Por favor, dê continuidade ao texto abaixo sobre a manifestação do Grito dos Excluídos e das Excluídas em Caxias do Sul, começando logo após a última frase.

Texto do documento =
<<<<

Passava do meio dia de sábado, dia 7 de setembro, quando um grupo de manifestantes autoproclamados como Grito dos Excluídos e das Excluídas, aproximava-se do prédio da Eberle, na esquina das ruas Sinimbu com a Marquês do Herval, em Caxias do Sul. Entre eles, estavam estudantes, representantes dos movimentos de defesa dos direitos das mulheres, dos negros, do movimento LGBT+, e militantes progressistas.
Tudo transcorria em paz, apesar do esvaziamento da Sinimbu, porque o protocolo oficial do Desfile da Independência informou do final do evento assim que os últimos carros da Guarda Municipal aproximavam-se do palanque oficial, em frente à Praça Dante Alighieri, onde estava o prefeito Daniel Guerra e demais autoridades. Ou seja, mesmo antes de o grupo aproximar-se do palanque, as autoridades e parte do público já havia debandado.
Entre os gritos de ordem, dos manifestantes, estava a frase: "Tira a tesoura da mão e valoriza a educação!", que faz crítica aos cortes anunciados pelo governo Bolsonaro. A proposta orçamentária para 2020, prevê redução de 18% dos recursos totais do Ministério da Educação, além de restringir verbas de projetos sociais como o Minha Casa e Minha Vida e o Bolsa Família.

>>>>

Informações registradas =
<<<<

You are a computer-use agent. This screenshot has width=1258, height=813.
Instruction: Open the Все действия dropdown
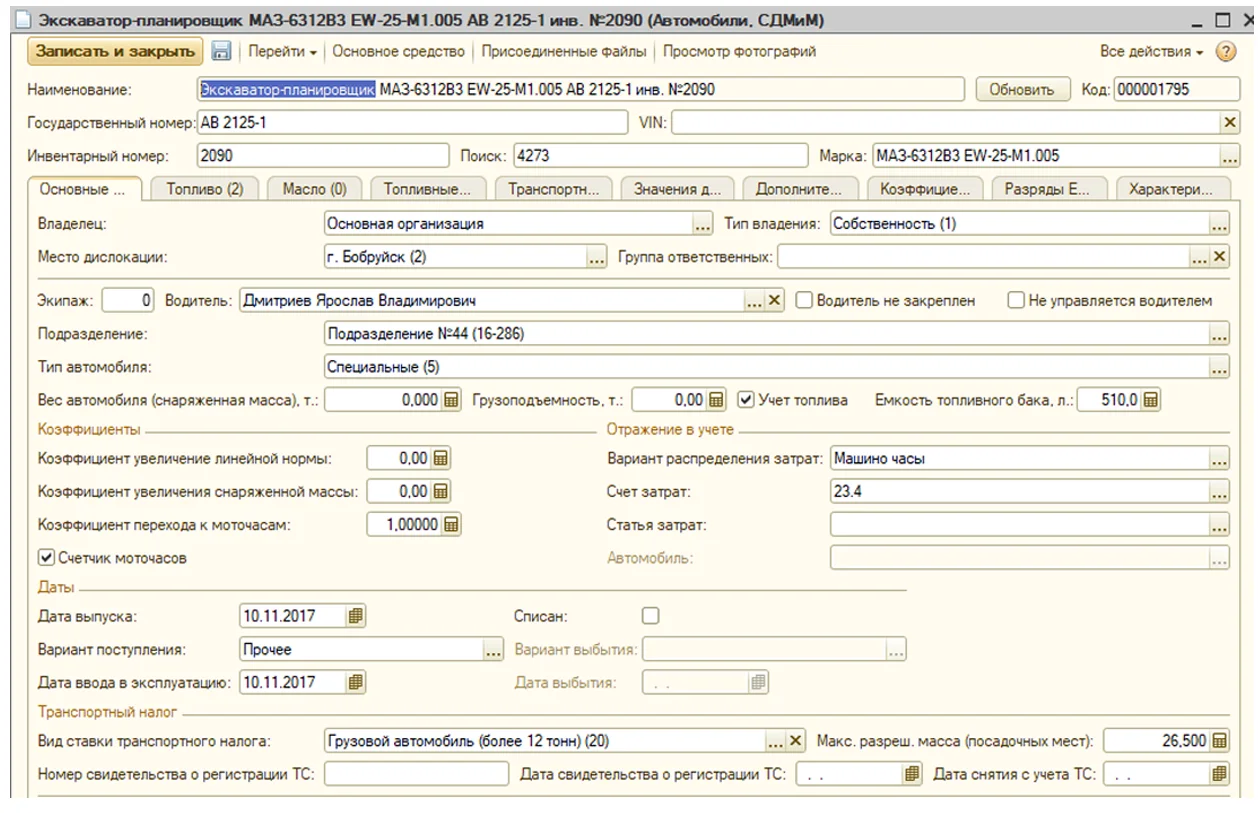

>>>>

Resposta ao exercício =
Na pauta de críticas desse movimento dos excluídos e das excluídas, que se mobilizaram em Caxias, estava também o grito a favor da preservação da Amazônia. Em meio aos manifestantes, haviam ainda pessoas com camisetas e cartazes em defesa do ex-presidente do Brasil Luiz Inácio Lula da Silva (PT), com o bordão "Lula Livre" sendo entoado.
A polarização literalmente ocupa as ruas, como se percebeu neste desfile em Caxias. Assim como o presidente Jair Messias Bolsonaro (PSL) tem proclamado que enfim o Brasil se vê livre da cor vermelha, em uma alusão aos partidos políticos assumidamente à esquerda, que usam a cor vermelha como símbolo de suas bandeiras, os defensores desse novo Brasil também assumem esse discurso. Enquanto que a oposição procura dar voz e vasão ao que entende ser um retrocesso toda essa mobilização por um país que caminha mais à direita.
Em um determinado momento, alguns manifestantes do Grito dos Excluídos e Excluídas aproximaram-se de um pequeno grupo de defensores do Brasil verde e amarelo, sob a tríade Deus, pátria e família e trocaram agressões verbais.
Logo essa discussão deixou de ser apenas verbal e passou para uma fase mais crítica, de confronto físico. Leia a seguir o relato, escrito por Raul Cardoso Silva, estagiário de psicologia do Centro de Referência LGBT+:
"Após encerrar nosso desfile com o Centro de Referência LBGT+, que ocorreu pacificamente, nos unimos ao Grito dos Excluídos e das Excluídas, composto pelos movimentos sociais estudantis, das mulheres, de pessoas negras, professores e demais militâncias.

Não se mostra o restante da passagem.